Whatever comes before the line containing "Given: Click the" stays out; transcribe that line and all that follow to the end of the records exactly, with no pictures.

--------

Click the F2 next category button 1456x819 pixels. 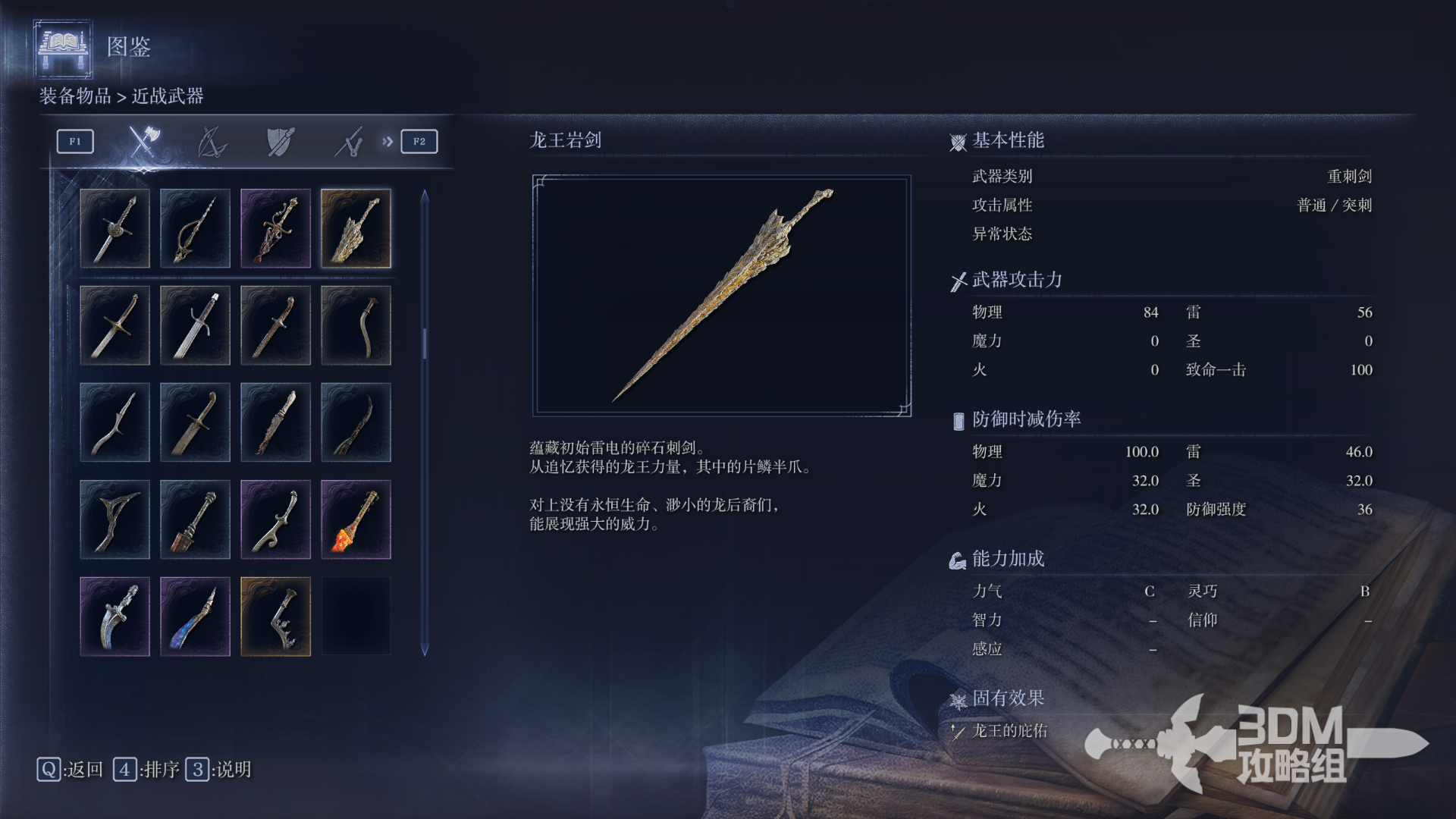tap(419, 141)
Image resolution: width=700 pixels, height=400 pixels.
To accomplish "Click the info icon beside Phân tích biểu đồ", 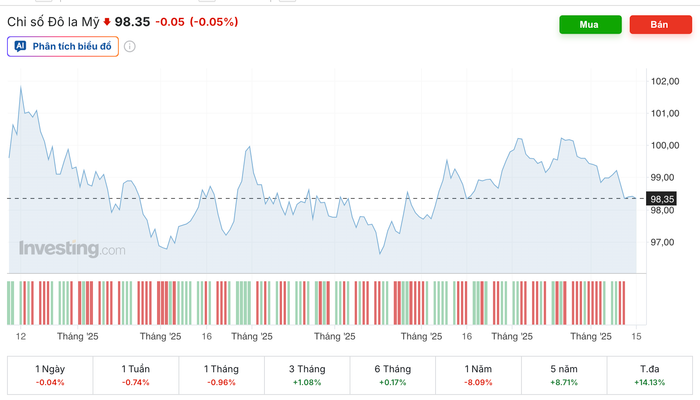I will coord(130,46).
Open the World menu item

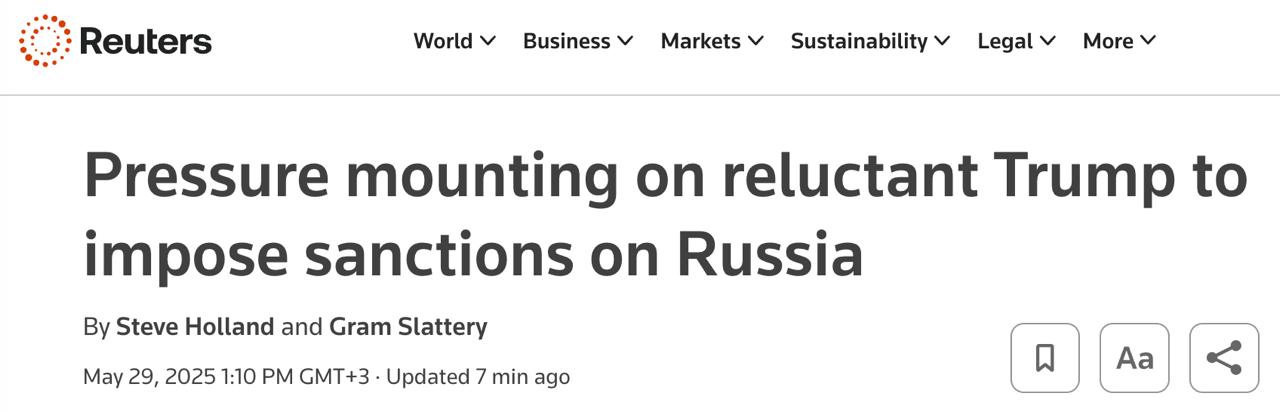(x=443, y=41)
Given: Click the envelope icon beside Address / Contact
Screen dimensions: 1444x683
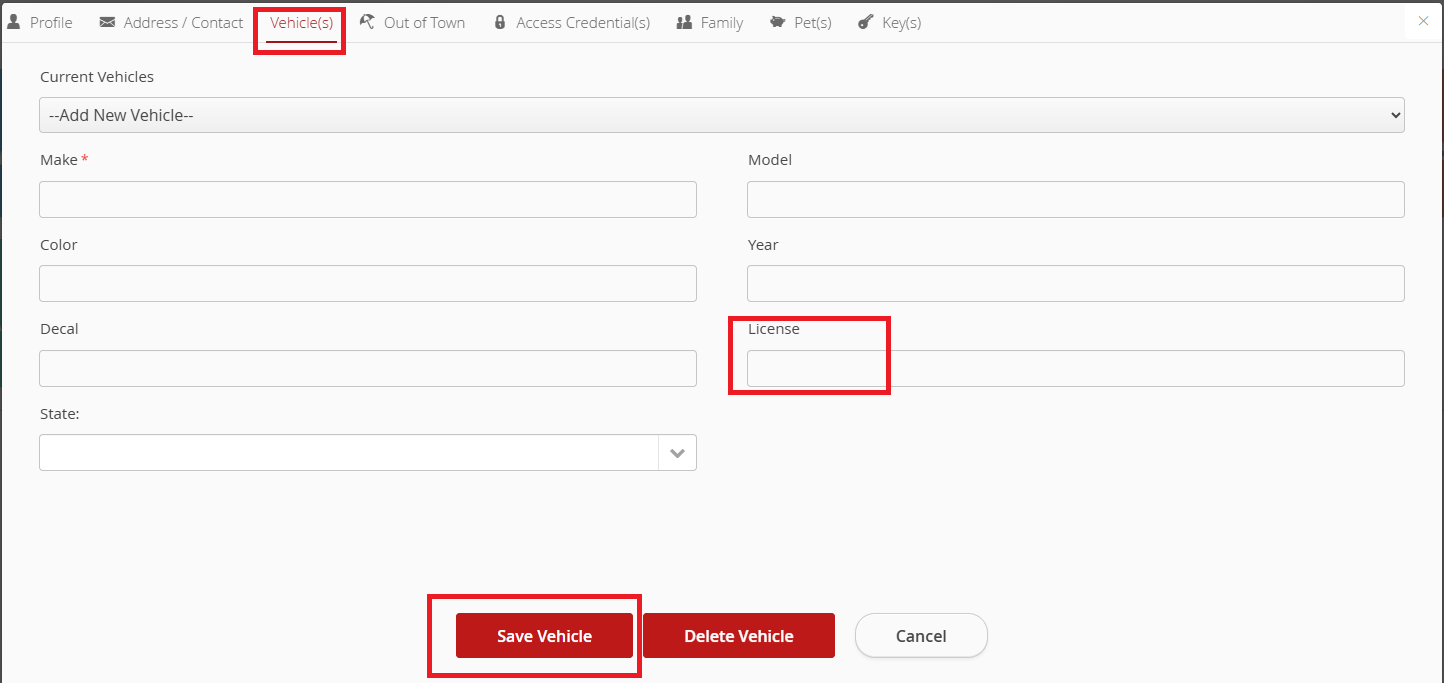Looking at the screenshot, I should point(107,21).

--------

Solution for this task
Given: Click the envelope icon beside Address / Contact
Screen dimensions: 1444x683
Looking at the screenshot, I should point(107,21).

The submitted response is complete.